● What is expected
Put the lines of the items from the one containing "The width and" through the end of the items into a Markdown table with the columns Row and Line, skipping blank lines and omitting the pictures.

● Target pointing data
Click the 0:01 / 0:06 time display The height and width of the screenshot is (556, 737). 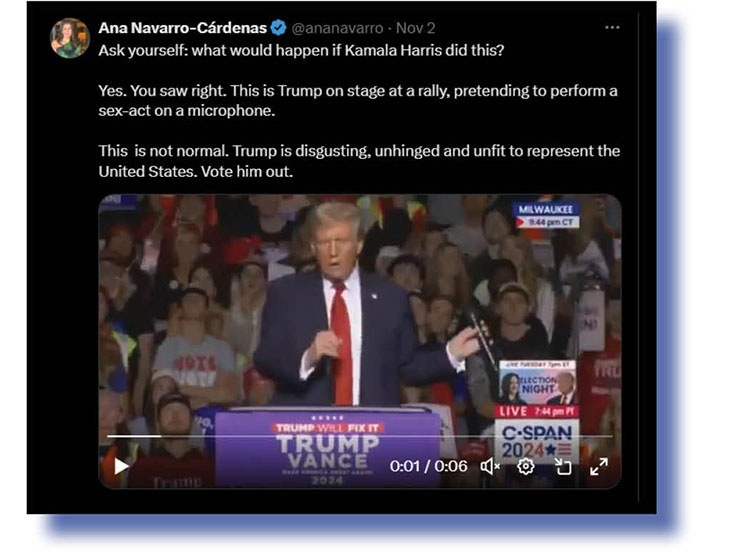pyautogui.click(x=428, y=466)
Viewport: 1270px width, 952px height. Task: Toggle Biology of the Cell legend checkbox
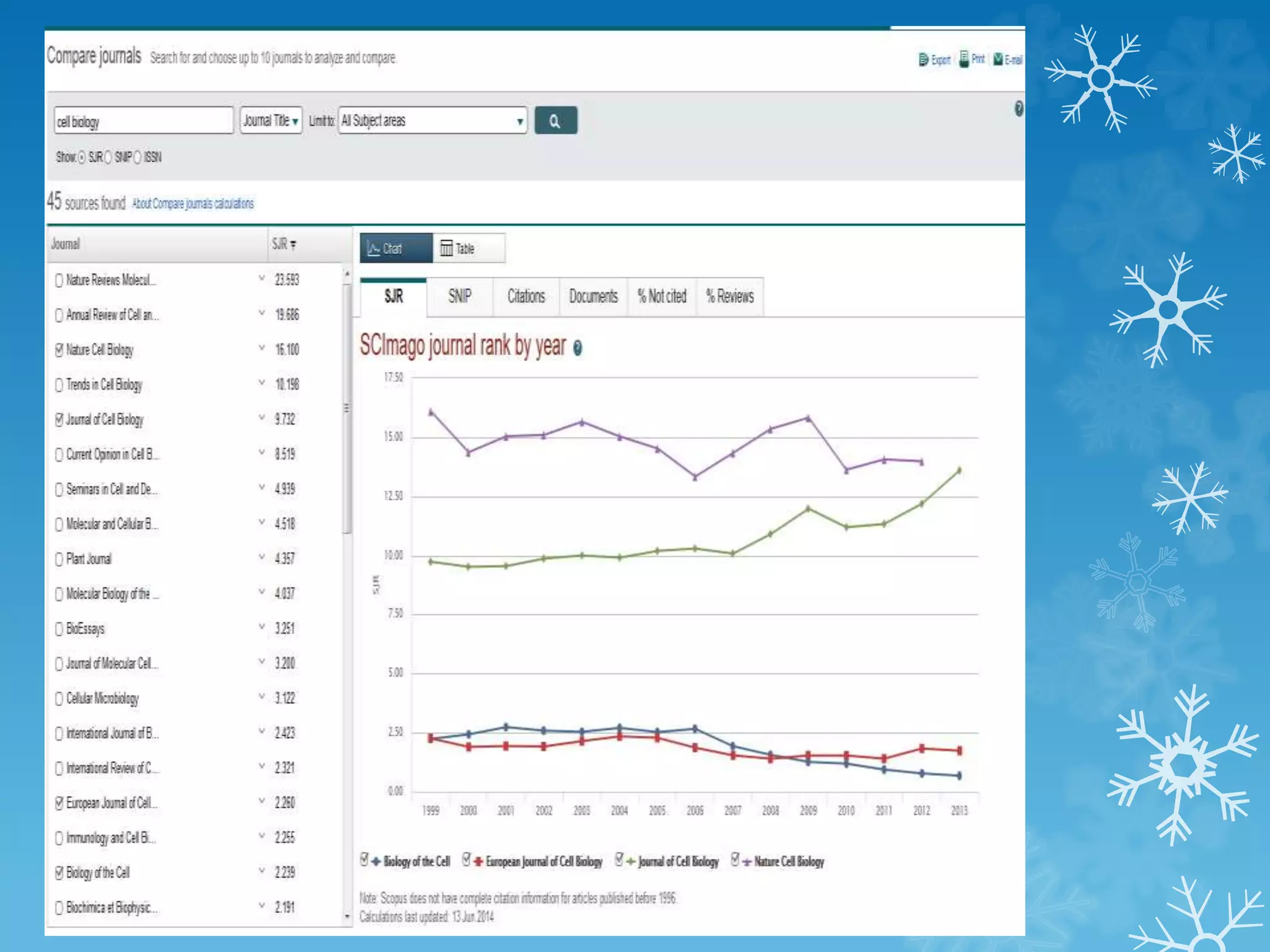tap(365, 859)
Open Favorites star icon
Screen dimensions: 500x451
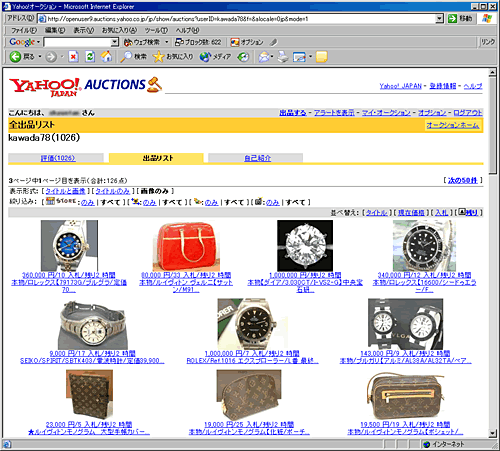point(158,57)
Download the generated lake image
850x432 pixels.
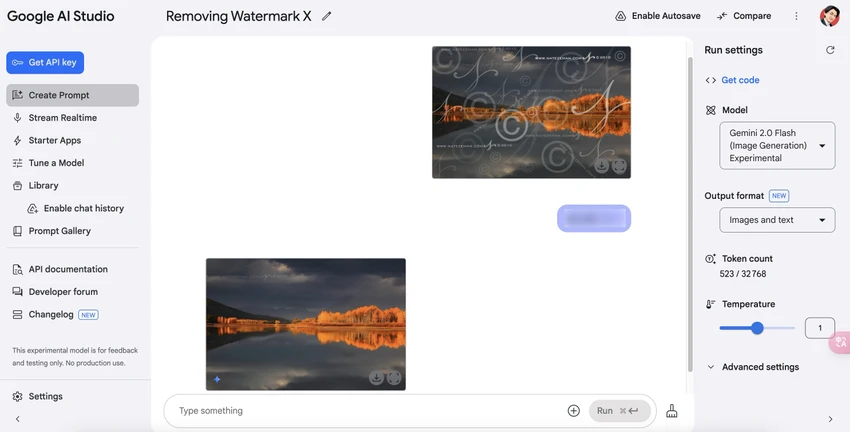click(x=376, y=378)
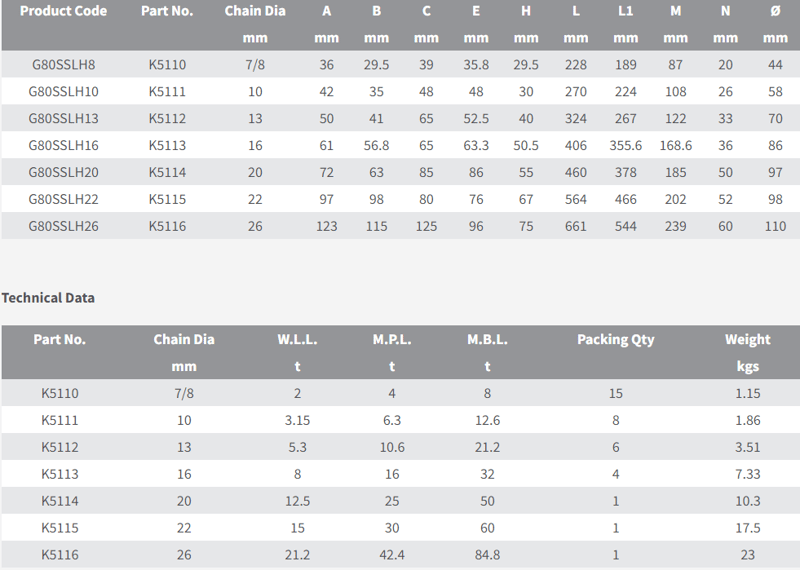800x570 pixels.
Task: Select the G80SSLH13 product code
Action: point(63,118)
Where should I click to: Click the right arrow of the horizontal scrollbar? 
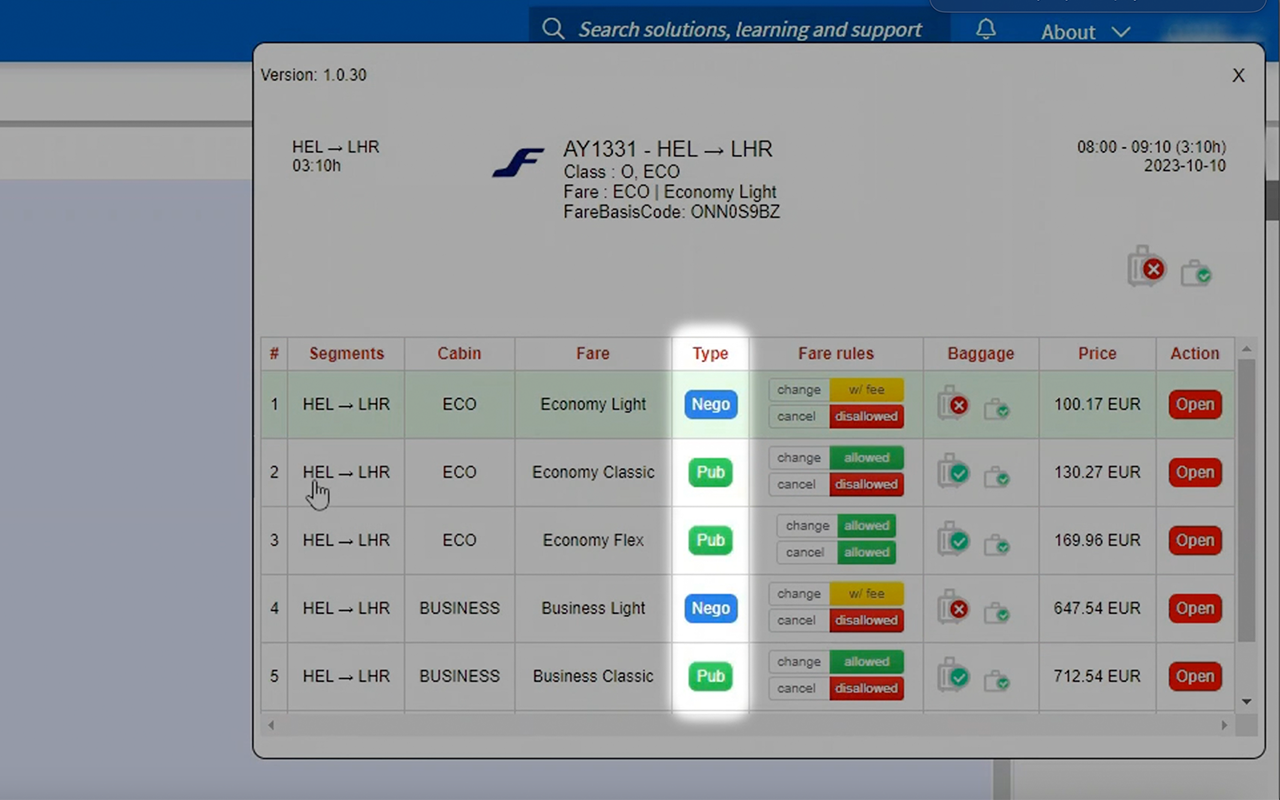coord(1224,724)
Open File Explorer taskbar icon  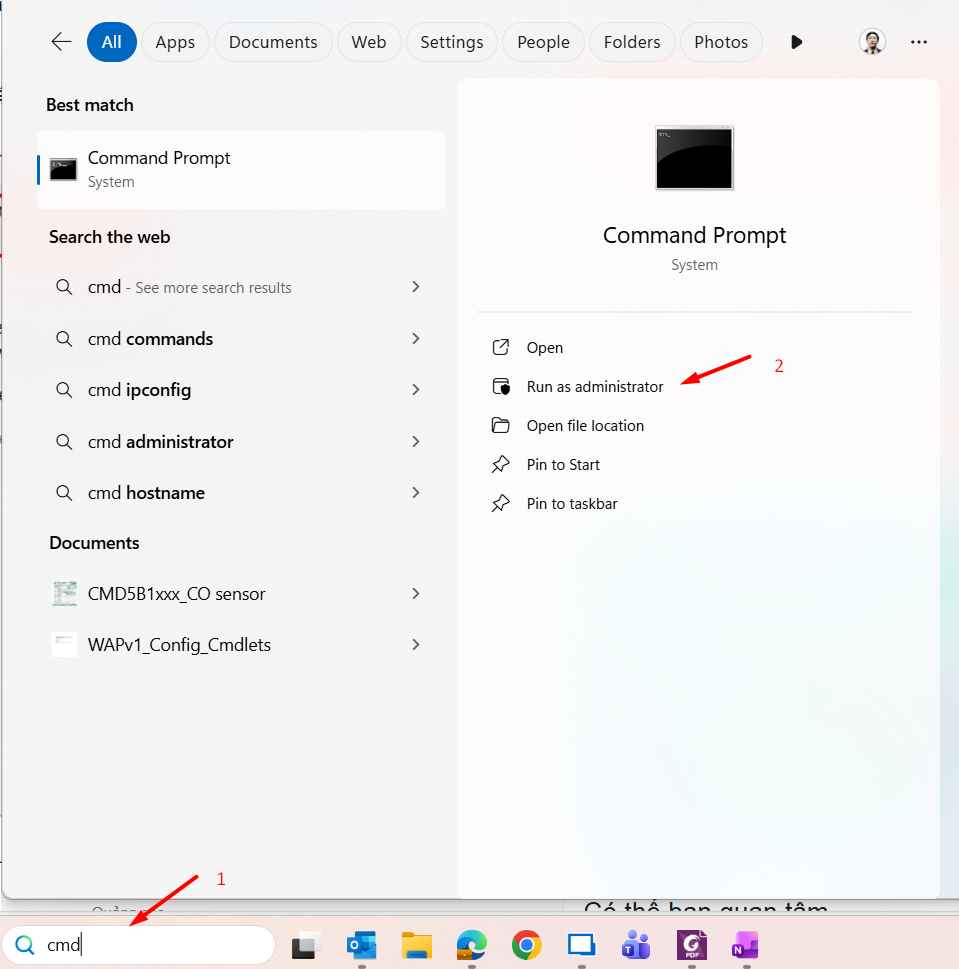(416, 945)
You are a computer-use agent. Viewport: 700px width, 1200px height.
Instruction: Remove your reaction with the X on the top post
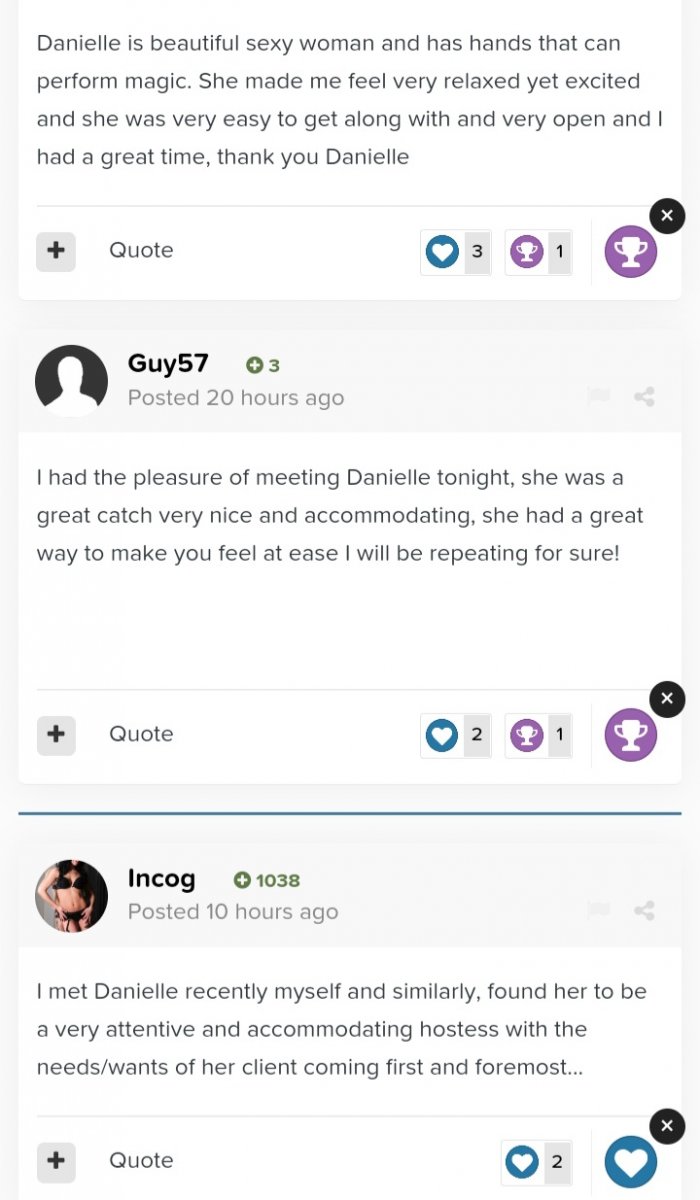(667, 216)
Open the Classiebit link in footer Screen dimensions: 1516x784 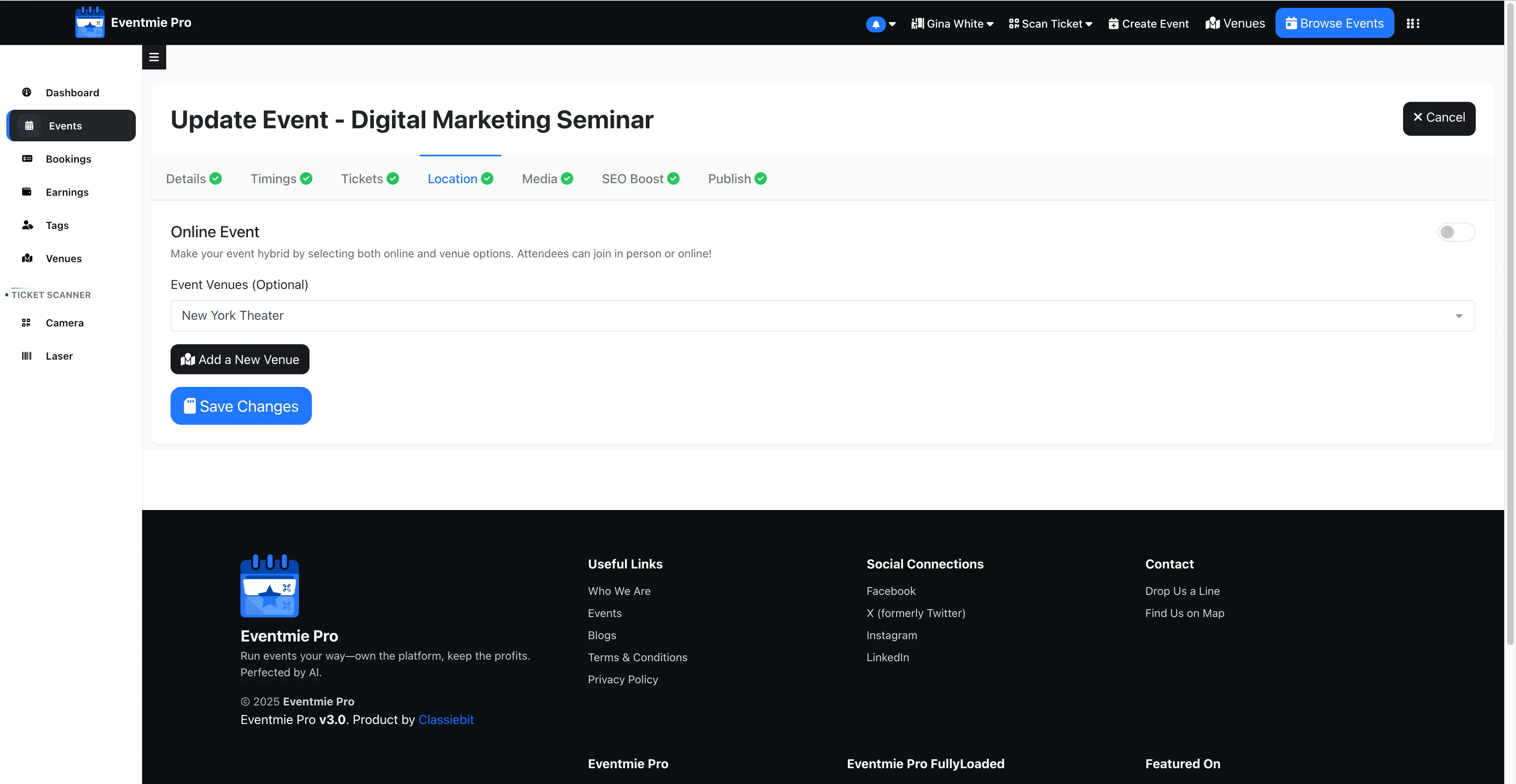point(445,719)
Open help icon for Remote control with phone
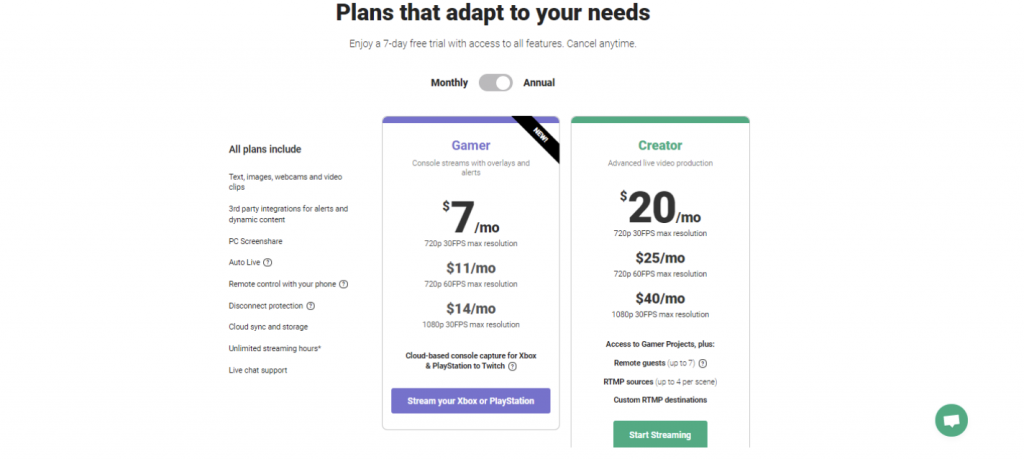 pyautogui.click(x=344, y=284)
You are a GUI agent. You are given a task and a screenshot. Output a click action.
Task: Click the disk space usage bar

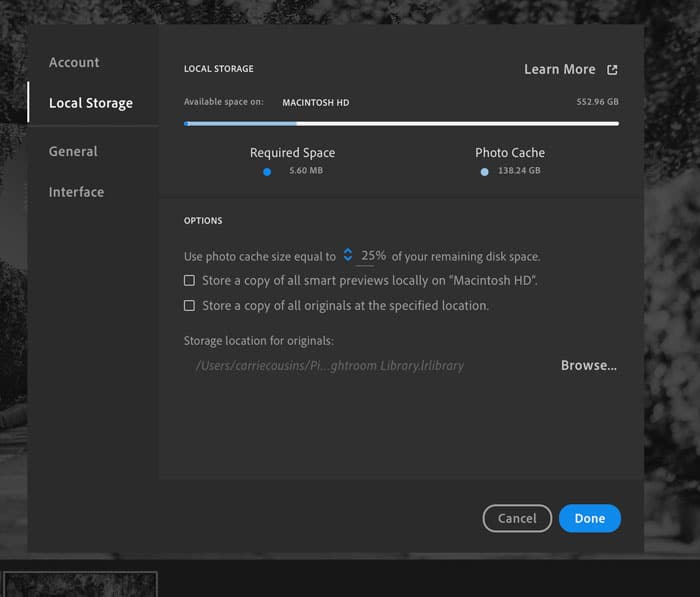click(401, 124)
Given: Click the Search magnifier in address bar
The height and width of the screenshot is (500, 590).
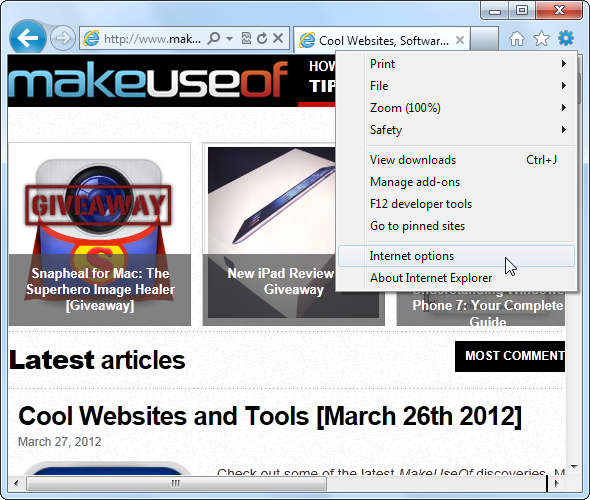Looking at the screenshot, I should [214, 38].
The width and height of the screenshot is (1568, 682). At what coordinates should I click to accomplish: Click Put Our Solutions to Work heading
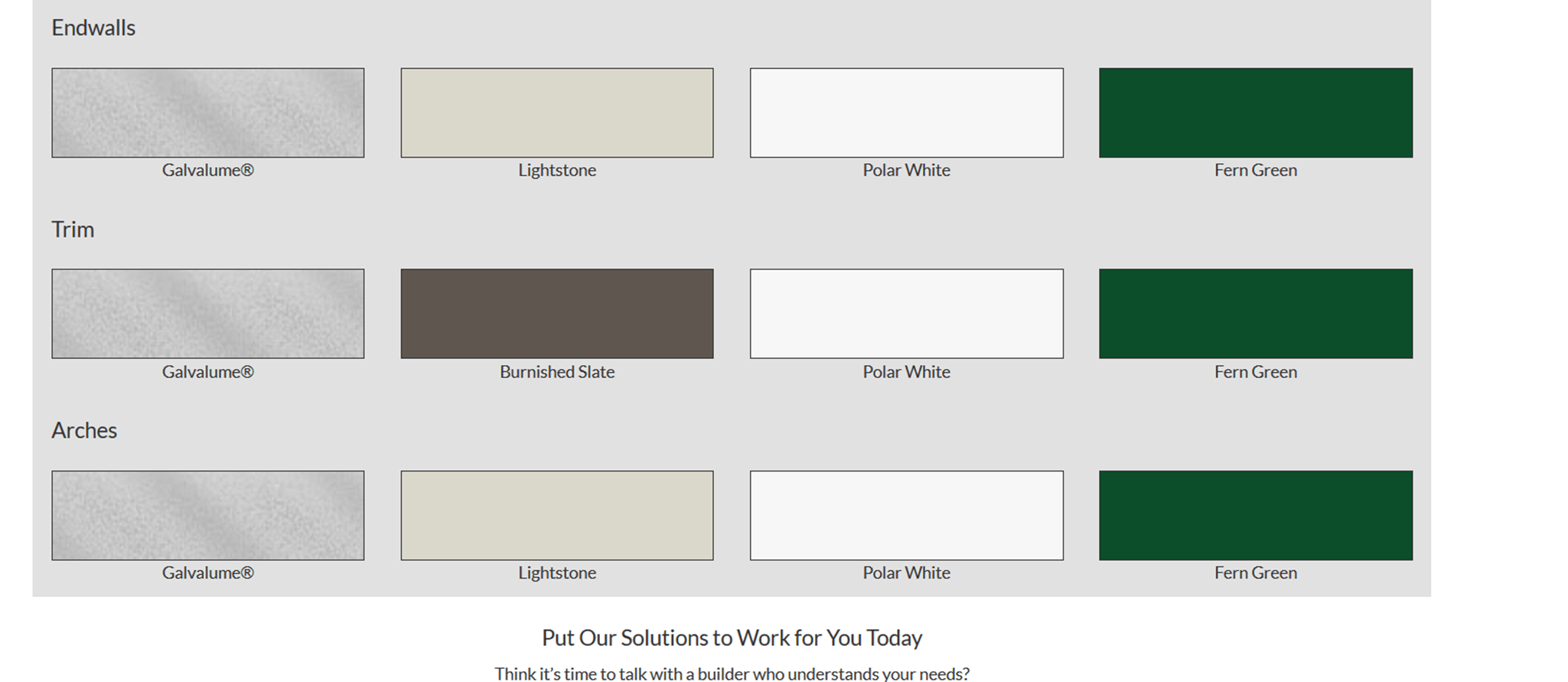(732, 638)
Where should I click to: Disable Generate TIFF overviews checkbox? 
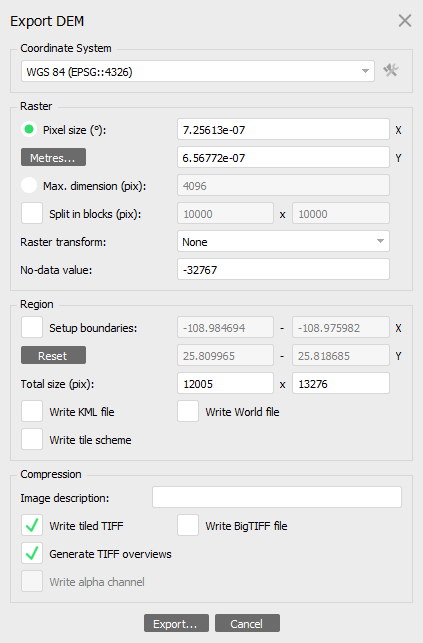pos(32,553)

● Answer in full
| Row | Line |
|---|---|
| 1 | The width and height of the screenshot is (1568, 682). At what coordinates should I click to accomplish: Click Put Our Solutions to Work heading |
| 2 | (732, 638) |
| 3 | Where should I click to: Disable Generate TIFF overviews checkbox?  |
| 4 | pos(32,553) |